What in the fresh hell?
Now retreat. Get the hell out. Make a new place that can't be seized by our lords.
... until you loose. Frankly, this always follows the same pattern: Provocative change, backing down and after this gauging of the public opinion slowly boiling frog release of the very same feature over a couple of months or years. While our attention is elsewhere.
We only win, if the perpetrators cannot commit future deeds. Going back to the status quo is no win, because the status quo can be attacked again.
"Tim Rogers, principal product manager for Copilot at GitHub, took to Hacker News on Monday to say that giving Copilot the ability to add "tips" to PRs was intended "to help developers learn new ways to use the agent in their workflow."
Hearing feedback from the community following Manson's post and the kerfuffle it generated, Rogers said, has helped him realize that "on reflection," letting Copilot make changes to PRs written by a human without their knowledge "was the wrong judgement call." "
What a dishonest take. "help developers". LOL.
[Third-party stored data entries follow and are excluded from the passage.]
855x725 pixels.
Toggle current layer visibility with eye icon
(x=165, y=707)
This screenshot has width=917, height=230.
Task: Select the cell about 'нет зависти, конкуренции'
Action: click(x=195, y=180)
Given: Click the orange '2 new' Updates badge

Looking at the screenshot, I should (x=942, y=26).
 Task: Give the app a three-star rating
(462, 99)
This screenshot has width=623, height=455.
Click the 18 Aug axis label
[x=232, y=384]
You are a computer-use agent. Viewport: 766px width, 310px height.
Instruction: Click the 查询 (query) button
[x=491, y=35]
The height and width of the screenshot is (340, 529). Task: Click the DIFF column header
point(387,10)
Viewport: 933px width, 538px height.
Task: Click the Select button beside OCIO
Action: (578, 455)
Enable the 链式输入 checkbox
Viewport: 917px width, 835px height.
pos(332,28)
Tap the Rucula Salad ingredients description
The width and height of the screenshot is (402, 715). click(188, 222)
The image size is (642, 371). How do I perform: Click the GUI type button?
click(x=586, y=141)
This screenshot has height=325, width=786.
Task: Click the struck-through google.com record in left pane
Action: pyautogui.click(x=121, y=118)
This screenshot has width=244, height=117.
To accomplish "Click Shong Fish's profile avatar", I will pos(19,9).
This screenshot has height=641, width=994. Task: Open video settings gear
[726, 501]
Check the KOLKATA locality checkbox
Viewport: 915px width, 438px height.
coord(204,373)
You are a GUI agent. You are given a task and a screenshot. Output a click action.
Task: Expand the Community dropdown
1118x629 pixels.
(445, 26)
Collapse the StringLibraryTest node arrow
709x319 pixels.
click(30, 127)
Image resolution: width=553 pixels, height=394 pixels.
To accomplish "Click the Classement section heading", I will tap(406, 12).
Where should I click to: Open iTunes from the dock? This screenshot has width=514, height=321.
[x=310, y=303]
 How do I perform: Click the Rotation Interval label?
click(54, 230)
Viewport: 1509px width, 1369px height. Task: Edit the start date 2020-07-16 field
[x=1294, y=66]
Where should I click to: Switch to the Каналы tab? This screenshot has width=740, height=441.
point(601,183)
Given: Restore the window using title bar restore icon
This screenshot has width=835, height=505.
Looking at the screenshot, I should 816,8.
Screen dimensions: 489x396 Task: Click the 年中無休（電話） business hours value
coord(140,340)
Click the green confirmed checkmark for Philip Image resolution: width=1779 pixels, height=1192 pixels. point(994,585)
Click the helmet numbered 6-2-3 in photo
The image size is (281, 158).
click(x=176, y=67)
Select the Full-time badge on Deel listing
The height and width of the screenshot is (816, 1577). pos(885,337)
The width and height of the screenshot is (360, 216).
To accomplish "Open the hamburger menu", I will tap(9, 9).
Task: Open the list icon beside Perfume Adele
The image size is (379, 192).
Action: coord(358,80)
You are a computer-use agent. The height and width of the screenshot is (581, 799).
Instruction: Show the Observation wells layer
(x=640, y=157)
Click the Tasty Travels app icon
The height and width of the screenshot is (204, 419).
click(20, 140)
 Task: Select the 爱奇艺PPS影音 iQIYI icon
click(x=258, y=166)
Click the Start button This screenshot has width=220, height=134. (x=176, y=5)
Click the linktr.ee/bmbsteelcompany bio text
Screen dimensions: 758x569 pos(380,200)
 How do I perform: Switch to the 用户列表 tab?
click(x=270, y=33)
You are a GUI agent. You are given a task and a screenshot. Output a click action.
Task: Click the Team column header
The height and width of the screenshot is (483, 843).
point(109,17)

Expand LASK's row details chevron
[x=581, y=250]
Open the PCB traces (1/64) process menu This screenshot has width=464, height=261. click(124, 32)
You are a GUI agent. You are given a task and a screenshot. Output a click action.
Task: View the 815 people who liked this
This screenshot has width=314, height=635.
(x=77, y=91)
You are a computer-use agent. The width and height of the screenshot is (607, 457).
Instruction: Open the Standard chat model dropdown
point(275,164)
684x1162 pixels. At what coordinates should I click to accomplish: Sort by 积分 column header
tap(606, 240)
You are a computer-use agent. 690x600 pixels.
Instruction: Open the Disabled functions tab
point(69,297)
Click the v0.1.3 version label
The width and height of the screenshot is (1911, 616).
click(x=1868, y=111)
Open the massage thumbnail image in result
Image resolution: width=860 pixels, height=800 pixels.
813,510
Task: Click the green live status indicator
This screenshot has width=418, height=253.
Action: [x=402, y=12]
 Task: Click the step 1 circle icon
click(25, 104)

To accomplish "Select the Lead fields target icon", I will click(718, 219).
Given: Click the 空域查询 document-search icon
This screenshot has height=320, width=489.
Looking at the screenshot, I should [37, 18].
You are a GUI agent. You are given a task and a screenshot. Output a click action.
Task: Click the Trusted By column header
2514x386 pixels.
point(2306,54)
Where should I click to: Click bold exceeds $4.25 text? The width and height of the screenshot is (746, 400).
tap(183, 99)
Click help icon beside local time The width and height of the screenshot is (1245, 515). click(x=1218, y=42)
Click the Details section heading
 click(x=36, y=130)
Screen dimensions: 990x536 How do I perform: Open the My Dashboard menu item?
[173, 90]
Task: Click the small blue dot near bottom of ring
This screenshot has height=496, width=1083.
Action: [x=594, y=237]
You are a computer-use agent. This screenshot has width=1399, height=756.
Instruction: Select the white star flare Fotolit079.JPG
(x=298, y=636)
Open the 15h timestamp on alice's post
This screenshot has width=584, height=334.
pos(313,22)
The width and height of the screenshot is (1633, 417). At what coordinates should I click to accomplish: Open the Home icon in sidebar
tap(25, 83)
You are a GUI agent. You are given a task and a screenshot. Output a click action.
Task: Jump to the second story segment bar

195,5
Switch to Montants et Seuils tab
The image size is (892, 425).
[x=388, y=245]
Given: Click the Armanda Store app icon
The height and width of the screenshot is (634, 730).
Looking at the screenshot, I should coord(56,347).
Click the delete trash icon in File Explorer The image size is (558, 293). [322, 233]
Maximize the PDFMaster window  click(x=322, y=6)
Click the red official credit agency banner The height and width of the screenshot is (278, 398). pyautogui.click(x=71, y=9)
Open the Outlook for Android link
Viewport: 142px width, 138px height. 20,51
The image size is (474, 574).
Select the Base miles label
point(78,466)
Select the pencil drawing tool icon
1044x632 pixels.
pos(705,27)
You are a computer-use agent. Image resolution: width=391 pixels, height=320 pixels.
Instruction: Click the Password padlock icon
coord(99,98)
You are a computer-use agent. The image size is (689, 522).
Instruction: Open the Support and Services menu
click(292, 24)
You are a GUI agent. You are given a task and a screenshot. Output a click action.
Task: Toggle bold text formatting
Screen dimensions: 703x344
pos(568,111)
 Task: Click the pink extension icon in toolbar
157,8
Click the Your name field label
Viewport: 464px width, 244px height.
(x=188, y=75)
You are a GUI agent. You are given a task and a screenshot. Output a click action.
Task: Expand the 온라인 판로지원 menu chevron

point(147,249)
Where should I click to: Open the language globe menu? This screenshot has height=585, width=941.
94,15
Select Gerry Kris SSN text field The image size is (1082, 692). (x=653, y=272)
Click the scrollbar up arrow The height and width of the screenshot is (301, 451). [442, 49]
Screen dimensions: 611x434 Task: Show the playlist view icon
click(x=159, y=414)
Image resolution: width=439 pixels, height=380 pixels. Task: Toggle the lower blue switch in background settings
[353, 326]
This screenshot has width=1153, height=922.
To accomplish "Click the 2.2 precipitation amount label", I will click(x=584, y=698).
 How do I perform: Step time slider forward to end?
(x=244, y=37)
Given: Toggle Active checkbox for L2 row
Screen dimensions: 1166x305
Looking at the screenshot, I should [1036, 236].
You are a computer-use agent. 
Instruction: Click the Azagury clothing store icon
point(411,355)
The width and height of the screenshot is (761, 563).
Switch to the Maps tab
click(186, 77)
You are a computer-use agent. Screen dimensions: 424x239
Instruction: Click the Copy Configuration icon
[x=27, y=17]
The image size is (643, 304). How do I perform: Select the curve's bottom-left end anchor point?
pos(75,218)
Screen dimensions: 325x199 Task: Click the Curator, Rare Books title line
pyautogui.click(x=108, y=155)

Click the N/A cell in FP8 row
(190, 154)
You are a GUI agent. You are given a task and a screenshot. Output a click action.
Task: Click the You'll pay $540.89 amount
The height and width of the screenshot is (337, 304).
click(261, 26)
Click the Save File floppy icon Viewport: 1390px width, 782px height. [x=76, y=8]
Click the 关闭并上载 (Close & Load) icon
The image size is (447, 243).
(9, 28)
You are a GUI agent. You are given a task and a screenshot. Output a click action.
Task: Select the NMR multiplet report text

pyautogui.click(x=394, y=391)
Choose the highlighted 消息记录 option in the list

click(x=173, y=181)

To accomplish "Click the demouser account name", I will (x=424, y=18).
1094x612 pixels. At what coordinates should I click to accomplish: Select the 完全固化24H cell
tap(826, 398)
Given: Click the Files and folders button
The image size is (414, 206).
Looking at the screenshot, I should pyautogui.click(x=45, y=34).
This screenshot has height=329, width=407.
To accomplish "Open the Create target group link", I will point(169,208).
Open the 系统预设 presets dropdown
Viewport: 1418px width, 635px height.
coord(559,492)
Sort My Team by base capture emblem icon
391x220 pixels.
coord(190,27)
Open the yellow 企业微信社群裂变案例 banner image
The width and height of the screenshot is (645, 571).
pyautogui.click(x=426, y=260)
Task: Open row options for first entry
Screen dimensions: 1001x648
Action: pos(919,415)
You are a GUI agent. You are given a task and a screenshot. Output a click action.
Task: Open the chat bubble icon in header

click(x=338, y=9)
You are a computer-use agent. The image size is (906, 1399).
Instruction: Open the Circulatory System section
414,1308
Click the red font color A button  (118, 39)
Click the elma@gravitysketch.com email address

"Was the wrong judgement call".
No. It was an eklatant breach of trust. From which there is no painless recovery. Full stop.
You (remaining clients of github) should just refuse to do business with Github until Tim Rogers has been fired ignominiously (without a golden parachute).
@mttaggart I mean, to be fair they asked an llm to update their message. They get what they asked for I guess?
They only removed it once they realised it's the best ad against using these tools they could possibly have created.
Yet another reason to use an alternative
@mttaggart There's "we should be graceful and forgive" and then there's "I can't trust anyone who _ever_ thought this would be okay."
Git fucked.
@mttaggart
> Tim Rogers, principal product manager for Copilot at GitHub, took to Hacker News on Monday to say that giving Copilot the ability to add "tips" to PRs was intended "to help developers learn new ways to use the agent in their workflow."
This is how quickly this degenerated into just making money.
And I can safely assume that because of “AI” it was that quick.
@mttaggart
Don't be misled by the corp-speak nonsense; this was just a trial balloon to calibrate where, how, and how often they can deliver ads through #SlopHub. Ads *WILL* return, just maybe not in PRs.
The only correct response is to move the hell off SlopHub.